EGShares Emerging Markets Consumer ECON invests in 30 large-cap emerging-markets consumer companies, many of which dominate their respective markets. Given its concentrated exposure to large, well-established firms, it's been less volatile than the MSCI Emerging Markets Index. Top holdings include beer producer AmBev ABV, South African media company Naspers, and Wal-Mart de Mexico. ECON has a heavier exposure to Latin America (55% of the portfolio) and a lighter exposure to Asia (20%); its top industry weights are beverages (16%), retailers (15%), and food producers (14%). However, its 0.85% fee is high relative to other emerging-markets ETFs. We also note that allegation of bribery at Wal-Mart de Mexico (which accounts for about 6% of ECON) could weigh on this stock in the near term.
WisdomTree Emerging Markets SmallCap Dividend DGS is also a good option. While consumer firms comprise about 20% of the fund, DGS has a 21% weighting in small-cap financials that should benefit from growing demand for consumer banking services. The financials sector also includes property developers, another area tied to consumer spending growth.

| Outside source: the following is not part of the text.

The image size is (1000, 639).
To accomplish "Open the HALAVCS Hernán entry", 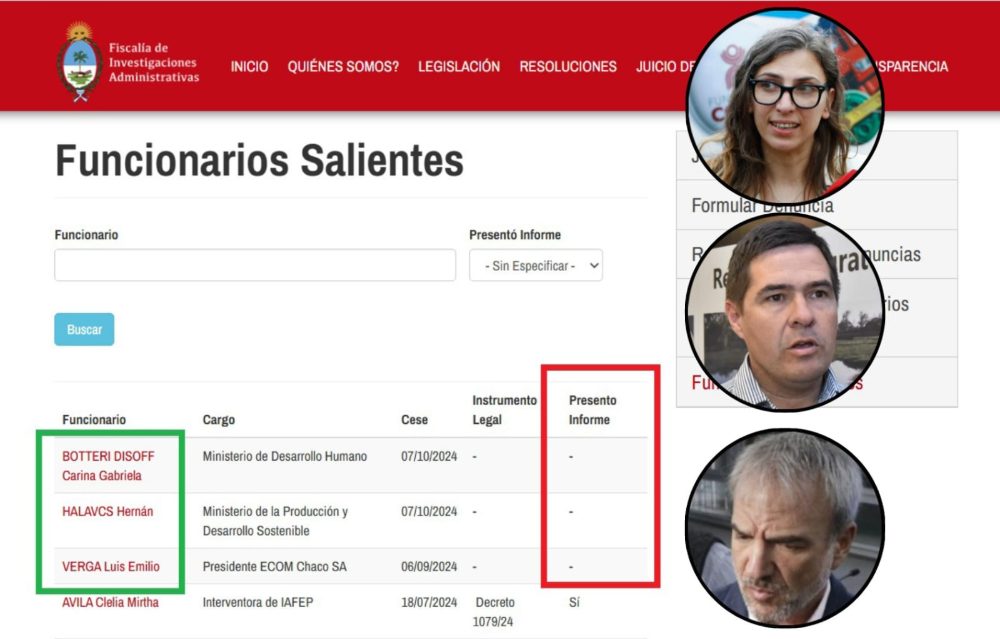I will tap(107, 512).
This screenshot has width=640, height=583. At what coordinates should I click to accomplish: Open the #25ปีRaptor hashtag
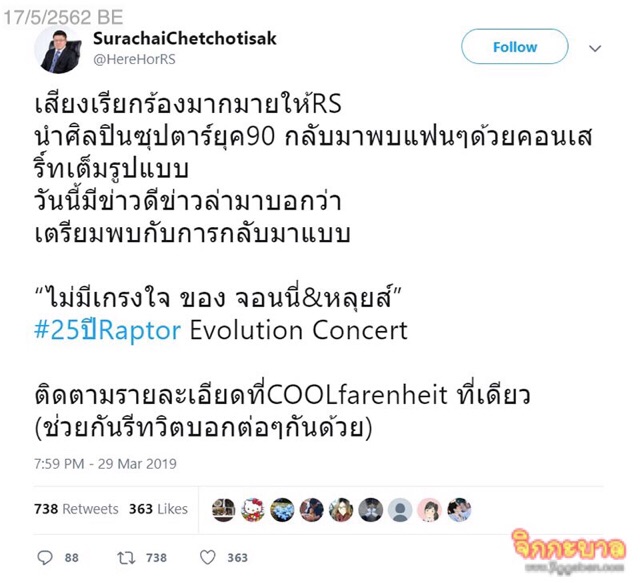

Although this is a small-cap fund, it follows a dividend-weighted index (in the emerging markets, dividends can be considered a proxy for quality), which results in lower volatility relative to the MSCI Emerging Markets Index. Its fee is 0.63%.

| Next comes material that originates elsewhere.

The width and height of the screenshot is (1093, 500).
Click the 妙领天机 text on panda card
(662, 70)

Justin Leverenz, portfolio manager of the popular Oppenheimer Developing Markets ODMAX, seeks out companies with significant and sustainable competitive advantages that can generate high returns on capital throughout a market cycle. As a result, his portfolio has a heavy 37% exposure to consumer companies and a 17% weighting in tech companies that are primarily well-established local Internet companies (most of the IT companies in the MSCI Emerging Markets Index are part of the global hardware supply chain). He avoids names that are trading at high valuations and tends to keep portfolio turnover low. This fund's expense ratio is 1.30%.

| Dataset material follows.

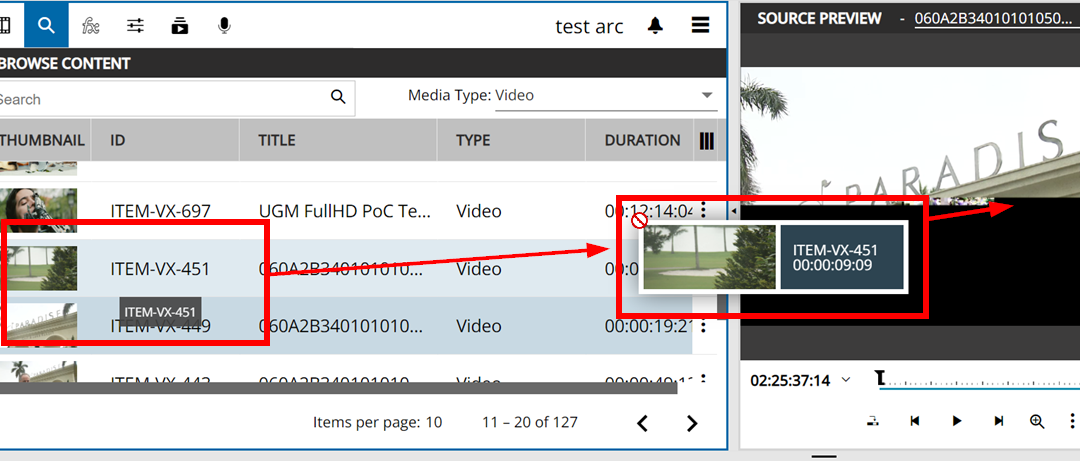Open the microphone voice-over panel

(224, 25)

Thornburg Developing World's THDAX manager Lewis Kaufman looks for three types of companies: (1) established firms at attractive valuations, (2) those which have exhibited steady earnings or dividend growth, and (3) companies with emerging franchises. This fund may also invest about 20% of its assets in developed-markets companies with significant emerging-markets exposure, most of which is in U.S. companies such as Colgate-Palmolive CL. (The fund currently has a low 5% exposure to companies domiciled in developed Europe, which face more headline risk as the eurozone debt crisis continues to simmer.) At this time, this fund has a very large 43% exposure to consumer stocks. However, we think this fund is suitable for more-risk-tolerant investors--it has a mid-cap tilt and a somewhat concentrated portfolio of only 48 holdings. It also has a short two-and-a-half-year operating history. Its fee is 1.62%.